Strange as it may seem to say so, Karmakar’s glance at the spectator is peculiarly self-effacing, however much it is as confrontational and exhibitionistic as his naked body. Karmakar may be searching for a doppelganger, thus affirming his narcissism - the clothed and naked figures in Interior VI are mirror images of each other, whatever the differences in their facial features and postures - but he seems determined to displace his sense of his “otherness” onto the spectator. It is the unconscious basis for their relationship.

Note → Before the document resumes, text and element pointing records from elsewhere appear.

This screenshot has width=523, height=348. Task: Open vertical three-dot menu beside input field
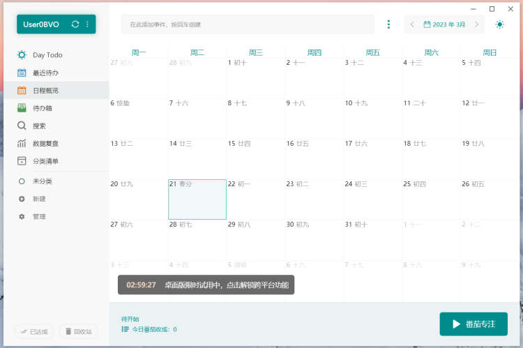pyautogui.click(x=388, y=24)
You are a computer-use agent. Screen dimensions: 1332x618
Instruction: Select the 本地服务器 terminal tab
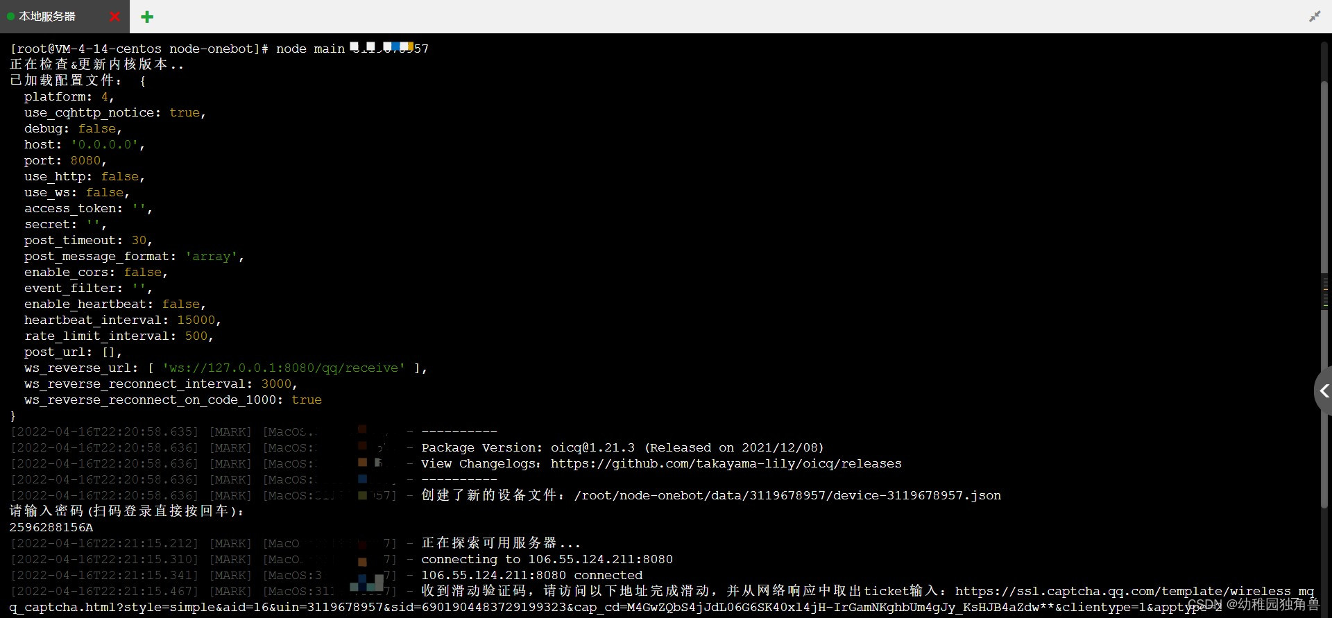point(47,17)
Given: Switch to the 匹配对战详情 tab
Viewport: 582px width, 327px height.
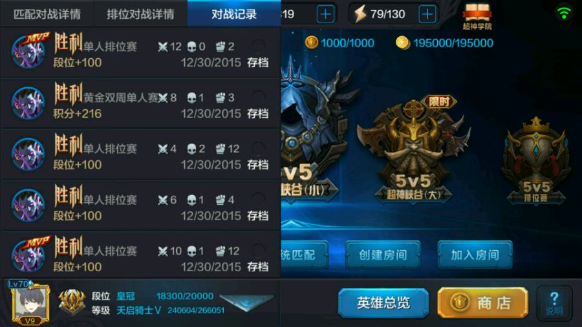Looking at the screenshot, I should pos(47,14).
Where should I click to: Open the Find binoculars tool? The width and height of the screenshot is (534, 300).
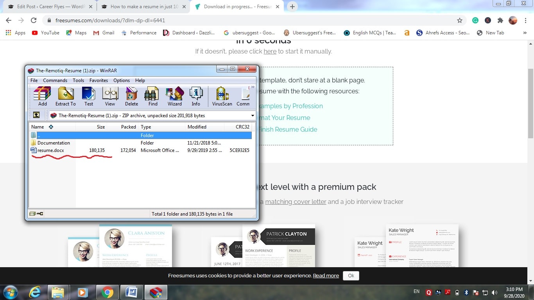tap(153, 96)
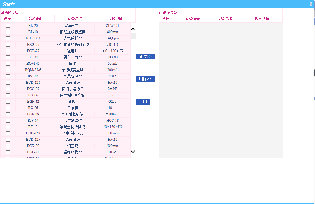
Task: Tick the 贯入阻力仪 checkbox
Action: pyautogui.click(x=8, y=57)
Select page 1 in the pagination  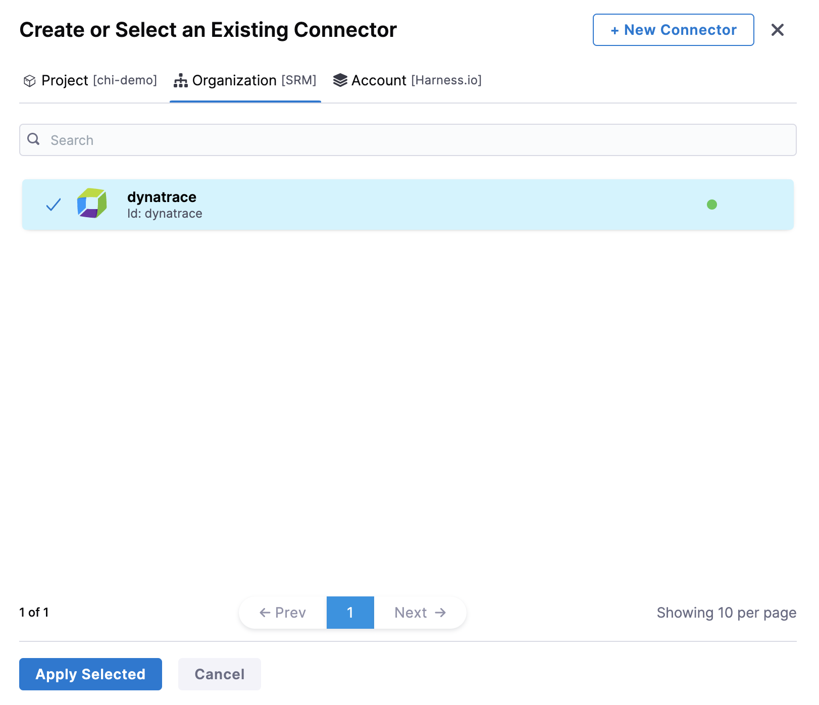coord(350,613)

Karmakar’s supposedly “androgynous” appearance is not the issue of his paintings, but rather the difficulty of establishing a personal relationship - indeed, of finding a so-called “significant other”, a person who cares for one and whom one cares for, and thus becomes existentially meaningful. This is clearly the problem addressed in the Interiors. I suggest that the implied sexual relationship between the figures, whatever their gender, is supposed to be a shortcut to a personal relationship. (The implied perversity of the sexual relationship - the bending figure in Interiors IV is positioned to perform fellatio, and the seated figure staring at the buttocks of the standing figure in Interiors V seems interested in sodomy - make it clear that the pseudo-intimacy of raw sexuality rather than the reciprocity of love, with its respect for the integrity and “difference” of the other, is involved. ¹

But the sexual relationship fails to become a personal one - a sharing of selves rather than only a mating of bodies. Karmakar’s narcissism in In the Old Fashioned Way is thus a fall back position, a way of making the best of his inner isolation, of turning his loneliness and yearning for the other - ultimately the spectator, his phantom lover - into autonomous aloneness. The individuals in the Interiors - clearly a metaphor for psychic or inner space - seek momentary sexual satisfaction rather than the lasting love necessary for the self to come into its own. In short, Karmakar’s problem is one of love not sexuality; his sexually seductive body in In the Old Fashioned Way and the sexually charged scenes of the Interiors hide his unmet need for love - to be loved for himself by a person he can love for himself or herself. “Are you that person?” his glance seems to ask the spectator looking at In the Old Fashioned Way. Love is taboo in Karmakar’s pictures. Their almost explicit sexuality masks its absence [1].

But of course androgynous narcissism is an ironical way of establishing a loving relationship with oneself - of intercourse between the masculine and feminine sides of one’s psyche (bisexuality is biologically innate according to Freud, grounded in unconscious identification with one’s parents according to object relationists). There is uncertainty in Karmakar’s glance in In the Old Fashioned Way self-portraits, for he does not know whether the spectator will see him as a person rather a sexual object, even as he presents himself as a very sexual object. That’s the challenge his desirable body presents the spectator (the larger issue is whether sexuality can be separated from selfhood). Do Karmakar’s naked self-portraits whet our appetite for sexual experience or do they make us wonder: who is this person brazenly flaunting his body in our faces?

Notes

[1] In eschewing the “difference” of “Indianness” and acknowledging the “western” character of his “art language”, and using “westernised indoor settings” in his realistic pictures, Karmarkar makes it clear that he is concerned with universal human issues rather than particular socio-cultural issues, for example, post-colonial Indian issues. If he “Indianised” his scenes - whatever that might mean (is there such a thing as a standard Indian indoor setting, or for that matter a standard Indian style?) - his pictures would lose their psycho-existential depth. Like it or not, western art language has become the international art language - just as English has become the cosmopolitan language of international communication - for whatever historical reasons. All other art languages have come to look provincial in comparison.

This essay was commissioned for Abir Karmakar’s exhibition ‘In the Old Fashioned Way’ at Aicon Gallery in November 2007. It appears here courtesy of the gallery.